Domestic violence laws define “abuse” as physically hurting someone recklessly or intentionally. It also defines abuse as behaviors such as stalking, disturbing someone’s peace, or threatening harm. Domestic violence does not have to be the physical striking of someone. It can be verbal, psychological, or emotional. While abuse takes many shapes and forms, it can be difficult for victims of nonphysical domestic violence to prove their cases in court.
Winning a domestic violence case in California comes down to the victim’s burden of proof. The plaintiff must prove that he or she was a victim of nonphysical domestic abuse.
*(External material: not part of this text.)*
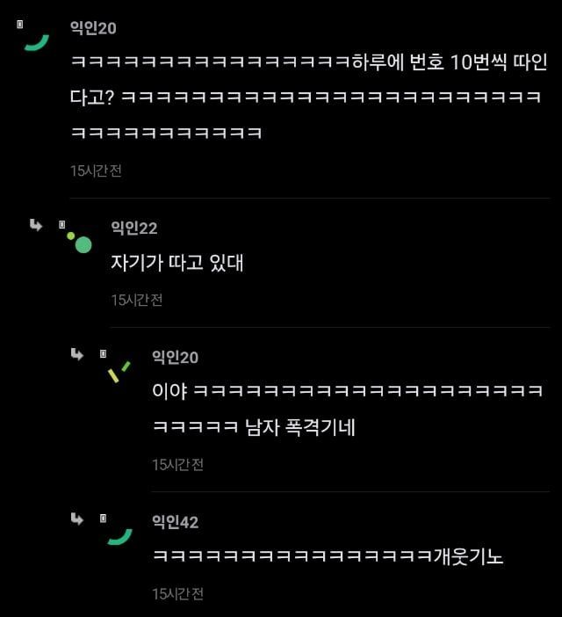Click the 익인20 username on the 이야 reply
The width and height of the screenshot is (562, 617).
click(176, 358)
While proof in physical violence cases—personal injuries or damaged property—can be easy to come by, it is not always trustworthy. Physical signs of abuse are open to interpretation by the courts. Physical proof is not the only way to win a domestic abuse case.
Testimonies from witnesses of the abuse are strong forms of proof for a nonphysical domestic abuse case. If someone actually heard or saw the incident, such as a spouse yelling at or verbally berating someone, he or she can testify accordingly. While those who saw the incident with their own eyes are preferable, in some cases, the courts allow testimony from people who found out about the incident from someone else. There are three types of witnesses:
- Bystanders. These witnesses were not actually involved in the incident, but they saw or heard it with their own eyes and ears. At the time of the incident, police will typically gather the information of any witnesses. The prosecution can use this information to interview witnesses and call them to testify on the victim’s behalf. The defense can also use witnesses to discredit a victim’s claims, depending on the situation.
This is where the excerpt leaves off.